= Elem Eley =

Elem Eley is an American baritone and voice pedagogue. He served as Professor of Voice at Westminster Choir College of Rider University, where he was promoted to full professor in 1998 and later granted emeritus status.

== Early life and education ==
Eley, born in LaGrange, Georgia, was raised in Georgia and Texas in a family of Southern Baptists; to this day, he is active in the Presbyterian Church. He completed formal academic training in vocal performance and related studies across several institutions. He earned a Bachelor of Music (cum laude) in voice performance from Baylor University in 1975 studying voice with Carol Mayo and Daniel Pratt. He then obtained a Master of Music in voice from the School of Church Music at Southwestern Baptist Theological Seminary in 1977, where he studied voice with Jack Coldiron and James McKinney. He pursued doctoral coursework toward a D.Mus. in voice performance and literature at Indiana University, studying voice with Margaret Harshaw and vocal literature with Paul Matthen and Robert Evans.

== Career ==
=== Early teaching appointments ===
Eley began teaching voice in 1973 and has maintained a private voice studio since that time. He served as Instructor of Music at Brewton-Parker College. He later held the position of Associate Instructor at Indiana University, teaching private voice to principal and elective students. While studying at Indiana, he took a one-semester leave (spring 1984) to take over the studio of a recently deceased colleague at Baylor University.

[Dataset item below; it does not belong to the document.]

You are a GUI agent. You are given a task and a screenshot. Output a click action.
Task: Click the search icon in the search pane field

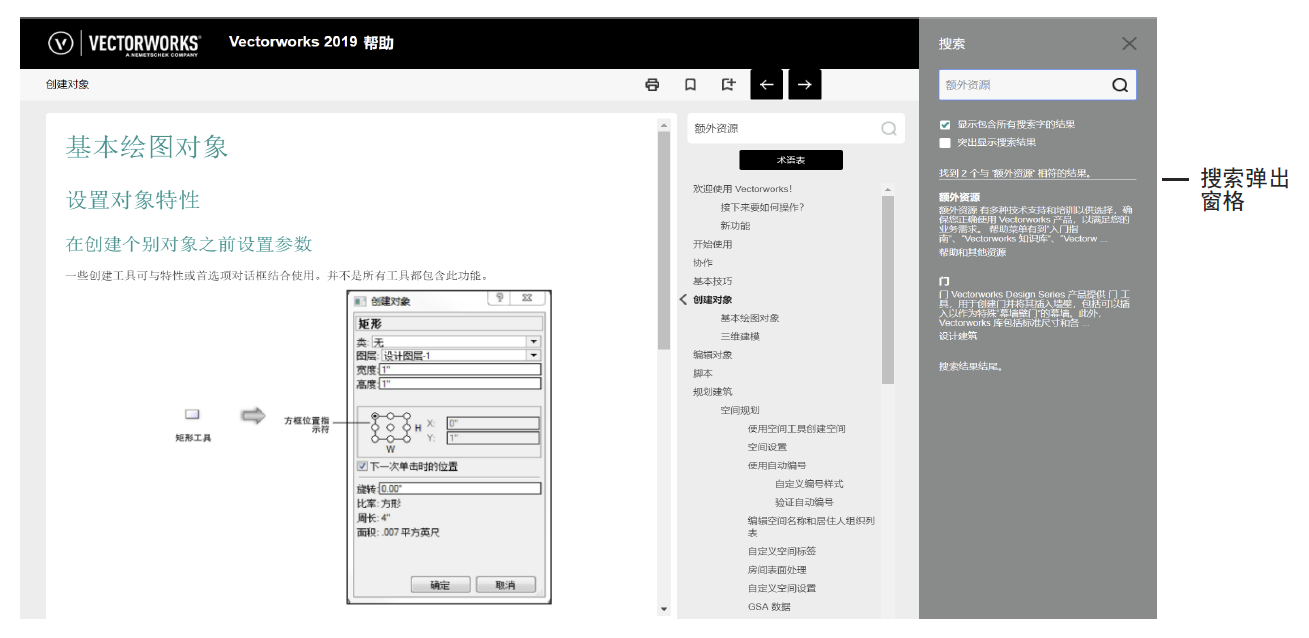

=== Academic and administrative roles ===
From 1983 to 1984, Eley was Assistant Professor of Voice and Director of Music Theater Workshop at Howard Payne University, teaching private voice, class voice, and opera workshop. He then served at Southwestern Baptist Theological Seminary as Assistant Professor of Voice and Director of Opera.

From 1987 onward, Eley joined Westminster Choir College as Associate Professor of Voice, later promoted to full Professor in 1998. His responsibilities included private instruction, supervision of student recitals, adjudication of examinations and competitions, and teaching courses such as Song Literature and language-focused singing courses.

===Program leadership===

Eley founded and directed the summer study program Vienna: Language of Lieder, which operated from 2012 to 2019, focusing on vocal performance and language study in an immersive setting.

== Discography ==
Eley appears on multiple recordings spanning art song, opera, choral, and contemporary repertoire, including:

- Christmas Day (Affetto Records, 2019)
- Forever Sing (Affetto Records, 2017)
- Lenoriana (Affetto Recordings, 2015)
- Der Geist spricht / The Spirit Speaks (Centaur Records, 2013)
- Shining Brow (Naxos Records, 2009)
- Drifts and Shadows: American Song for the New Millennium (Albany Records, 2008)
- On Course (Albany Records, 2008)
- I Have Had Singing: Choral Music by Steven Sametz (Arsis Audio, 2008)
- What a Piece of Work is Man (Albany Records, 2005)
- Anthology of Art Songs: Music by Stefan Young (2000; reissued 2010)
- Dixit Dominus (MusicMasters Classics, 1991)

== Videography ==
- The Bald Soprano (1997), Center for Contemporary Opera / Ron Myrvik Productions (role: Mr. Martin), winner of a Telly Award
- With Song and Good Cheer: A Victorian Christmas (1992), New Jersey Network; broadcast on NJN, WNET, and national syndication

== Awards and recognition ==
Eley has received recognition in vocal performance competitions and professional organizations, including:

- Joy in Singing Award (1996), first-place winner
- Anna Hamlin Award for Artistry in Singing (1995)
- Singer of the Year, Texoma Region, National Association of Teachers of Singing (1983)
- Young Artist Winner, Indianapolis Matinee Musicale (1982)
- Regional Finalist, San Francisco Opera Auditions (1982)
- Maude Brush Stewart Award (1982)
- Listed in International Who’s Who in Music (1987)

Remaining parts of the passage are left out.